As Douglas Adams tells us in The Hitchhiker’s Guide to the Galaxy:

“Space is big. Really big. You just won’t believe how vastly, hugely, mind-bogglingly big it is. I mean, you may think it’s a long way down the road to the chemist, but that’s just peanuts to space.”

Science Fiction backgrounds often involve a fair chunk of this space stuff, but quite how much varies a lot. Some stories take place entirely on one planet or spaceship; others roam between the stars in great treks across the galaxy. There is no better or worse approach, just what suits the tale you need to tell.

Technology is the great limiter here. Technology and time. Technology because you aren’t going to travel between stars in a single lifespan unless you can either move very quickly or avoid dying for unnatural ages. Time here is a modifier, and lots of it will excuse poorer technology by letting you colonise the universe with generation ships and the like. Note that we never need to bother with the details or even the plausibility of our chosen tech if we don’t want to. Hard SF generally wants to know how things work and keep things credible, sure, but even there it’s guesswork. If hard SF authors really knew how to build warp engines, they’d be collecting Nobel prizes instead of writing stories.

For folk who want to write grand Space Operas, small-scale character pieces, or make games of any sort, the details of how the technology works can be skipped lightly over in the most cursory of fashions. Often, it’s enough just to say that the spaceships have warp engines (or whatever). The characters can move among the stars as they choose. Nuff said. Get on with the story/game/whatever.

It’s usually best to decide early on what works for your world (and I use “world” here to mean the whole universe, not a single planet). That saves you having to build great chunks late on or wasting your time with unnecessary work at the start.
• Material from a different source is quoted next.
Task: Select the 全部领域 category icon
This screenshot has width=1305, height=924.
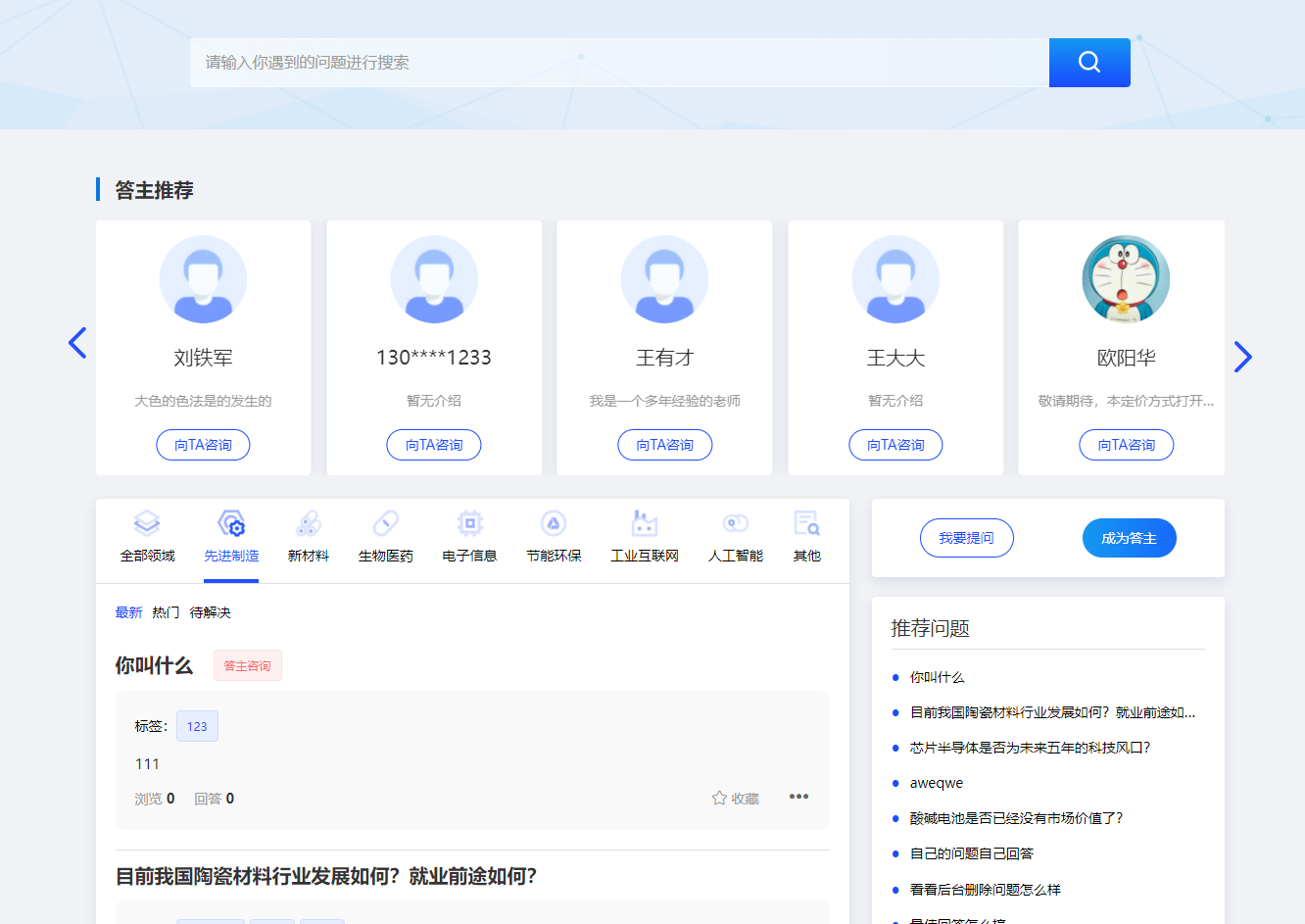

For Blast ’Em!, we’re not talking about a lot of space as a percentage of what’s in the observable universe. However, from the viewpoint of you or me it’s still vast. How to deal with it all? The answer is partly discussed in Mind The Gap and What Not To Tell. However, there are other ways to help with the problem.

My intention is to fit all manner of aliens and planets into the game, which means that I need a lot of room. Blast ’Em! is not hard SF, it’s much more Space Opera-ish, in the manner of the games I mentioned before: countless planets and a star-spanning empire controlling them. But this is just a starting point and the very broadest of brushes. Unlike many, this Empire is neither evil nor entirely benign: it’s just the government of the day and they sit in the background doing the usual stupid stuff that governments do. For most people, on a daily scale, they’re not the main driver of events. Doubtless, tomsonn will tell me how dull that is, and if that were all there was to it then I might be inclined to agree. The interesting stuff is all smaller scale. However, that’s not what I wanted to talk about today or how you solve the problem of creating so much. I want to mention random tables.

The canvas for Blast ’Em! is so broad that I’ve no ability, intent, or expectation of ever filling it up in detail. I can go on forever describing new aliens and planets and never reach the end. Also, the universe is not a static thing and won’t wait for me to catch up. This is a good thing.

In order to deal with this scope, I’m planning to do what you have to. This is detail a small number of places and races to set stories in and act as characters within them and fudge the rest. However, this fudging will also come with a DIY section, and this is where the random tables come in. This is the clever bit: you don’t create the detail, you give the audience the tools to do it themselves. These tables will let you create your own worlds and creatures if you don’t want to wait for me to do it all.

Random tables and D100 silliness was always one of the most entertaining parts of (some of) the old games, and something I think would be sorely missed if it was left out. I feel that this encouragement of the audience’s creativity was very much more common and important in the old school games, and I rather miss it in most modern offerings where everything is done for you. Of course, I’m secretly glad stuff is done for me as I’m as lazy as the next triffid, but I still fondly remember many a happy hour rolling up characters, planets, and aliens so I’m determined to pass that fun along.

And finally, in the spirit of keeping the vibe and tweaking the odd detail, expect to see a bit of that sort of D100 playfulness during play too. Back in the day, these random tables tended to be used before games or after them rather than during, but it felt like too much of an opportunity to pass up.